The Office, 2005-2013 yılları arasında yayınlanmış, Emmy ve Altın Küre Ödüllü bir dizi. Amerika’da bir ofiste geçiyor olaylar ve mockumentary tarzında çekilmiş. Yani ortamda bir kamera var, karakterler kameranın farkında. Zaten dizinin hikayesi de ofis ortamını gösteren bir belgesel çekimine misafirlik yapıyor oluşu bu ofisin. Toplamda 187 bölüm var. Merkezde ise nevi şahsına münhasır patron Michael Scott. Kim gibi desem size bu adam? Bir kere bence son derece sempatik ama bir o kadar da kendini utanç verici duruma sokuyor. Beraber çalıştığı insanlar esasında onu seviyor ama biraz da bıkmışlar artık. Kötü niyetli kesinlikle değil, dediğim gibi, biraz garip sadece. Bir de onun sağ kolu, sosyopat Dwight Schrute. Şu isimleri yazarken bile kıs kıs gülüyorum. Başka kimler var... Sekreter Pam, ailemizin kızı gibi. Ve Jim, bana her zaman çok yakışıklı geliyor ve Pam’le olan ilişkileri bir lolipop kadar şekerli. Kevin ise, ofisin muhasebecisi ancak zeka seviyesi altı yaş civarında takılı kaldığı için ben aşırı seviyorum bu karakteri ve o ekranda belirdiği an gülmeye başlıyorum. En ısınamadığım tip ise Oscar sanırım, neden bilmiyorum. Phyllis ofisin teyzesi gibi, çok ani ve garip çıkışları var ama favorim değil. Angela ise televizyon tarihinin en uyuz ama bir o kadar da kedi aşığı dizi karakteri. Dwight ile aralarındaki ilişki ise baş döndürüyor. Ofis insanları bu kişilerle sınırlı değil ama benim aklımda en çok yer etmiş olanlar bunlar.

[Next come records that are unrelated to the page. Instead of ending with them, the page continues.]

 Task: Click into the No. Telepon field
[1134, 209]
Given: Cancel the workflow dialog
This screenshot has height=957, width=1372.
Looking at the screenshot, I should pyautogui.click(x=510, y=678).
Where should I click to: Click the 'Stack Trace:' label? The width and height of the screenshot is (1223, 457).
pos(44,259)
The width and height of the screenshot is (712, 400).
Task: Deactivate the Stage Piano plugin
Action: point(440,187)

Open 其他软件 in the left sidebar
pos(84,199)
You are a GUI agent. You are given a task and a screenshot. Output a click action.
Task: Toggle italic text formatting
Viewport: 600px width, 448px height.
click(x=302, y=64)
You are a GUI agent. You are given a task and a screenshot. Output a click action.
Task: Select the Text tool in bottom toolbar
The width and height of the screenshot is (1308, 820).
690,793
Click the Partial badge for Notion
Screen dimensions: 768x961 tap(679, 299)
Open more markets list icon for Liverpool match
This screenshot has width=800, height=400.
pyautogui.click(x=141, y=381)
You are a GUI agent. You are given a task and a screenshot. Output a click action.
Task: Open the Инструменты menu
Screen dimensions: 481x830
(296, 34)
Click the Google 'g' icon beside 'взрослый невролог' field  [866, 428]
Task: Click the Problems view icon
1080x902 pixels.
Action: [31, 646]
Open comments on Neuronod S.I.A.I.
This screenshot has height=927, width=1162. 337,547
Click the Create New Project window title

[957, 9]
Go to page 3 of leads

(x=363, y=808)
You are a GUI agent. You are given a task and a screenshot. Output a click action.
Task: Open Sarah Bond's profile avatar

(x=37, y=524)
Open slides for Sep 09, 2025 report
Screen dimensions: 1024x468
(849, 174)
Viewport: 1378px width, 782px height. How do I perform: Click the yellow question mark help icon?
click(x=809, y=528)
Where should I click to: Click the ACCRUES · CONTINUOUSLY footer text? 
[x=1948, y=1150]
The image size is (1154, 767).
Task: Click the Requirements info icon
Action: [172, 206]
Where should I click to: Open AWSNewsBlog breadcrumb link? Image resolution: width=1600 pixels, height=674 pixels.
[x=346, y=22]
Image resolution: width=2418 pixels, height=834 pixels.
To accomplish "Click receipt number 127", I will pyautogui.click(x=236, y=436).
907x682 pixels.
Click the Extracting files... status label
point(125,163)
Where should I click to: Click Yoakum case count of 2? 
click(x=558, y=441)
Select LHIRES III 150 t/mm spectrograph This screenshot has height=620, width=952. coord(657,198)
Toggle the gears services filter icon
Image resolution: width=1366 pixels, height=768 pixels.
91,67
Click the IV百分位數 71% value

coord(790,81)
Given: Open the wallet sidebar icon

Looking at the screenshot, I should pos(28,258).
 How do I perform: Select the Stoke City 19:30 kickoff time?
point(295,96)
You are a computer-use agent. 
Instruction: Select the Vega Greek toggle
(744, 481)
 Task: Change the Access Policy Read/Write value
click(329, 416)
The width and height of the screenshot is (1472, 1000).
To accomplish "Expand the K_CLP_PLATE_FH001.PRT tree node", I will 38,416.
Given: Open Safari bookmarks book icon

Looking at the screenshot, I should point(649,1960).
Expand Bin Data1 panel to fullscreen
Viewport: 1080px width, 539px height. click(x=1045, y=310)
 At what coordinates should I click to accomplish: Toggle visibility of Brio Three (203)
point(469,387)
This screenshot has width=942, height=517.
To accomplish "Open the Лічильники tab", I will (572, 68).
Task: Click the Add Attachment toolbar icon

Ben neden seviyorum? Çünkü dediğim gibi, çok güldürüyor bu dizi beni. Galiba sevmediğim bir tane bile karakter/oyuncu yok. Çok uzun değil, yarım saat civarında. Yorucu kesinlikle değil. Ve çok gerçekçi. Olaylar, kişiler, tepkiler çok tanıdık her ne kadar farklı bir coğrafya ve kültürle karşı karşıya olsak da. Bu diziyi izlerken benim gibi insanlar arasındaymışım gibi hissediyorum. Hani Gossip Girl izleyip bambaşka dünyaların insanlarını keşfetmeye çalışmıyorum. Sete gitsem, o sahneye 'lak' diye dahil olabilme ihtimali iyi hissettiriyor.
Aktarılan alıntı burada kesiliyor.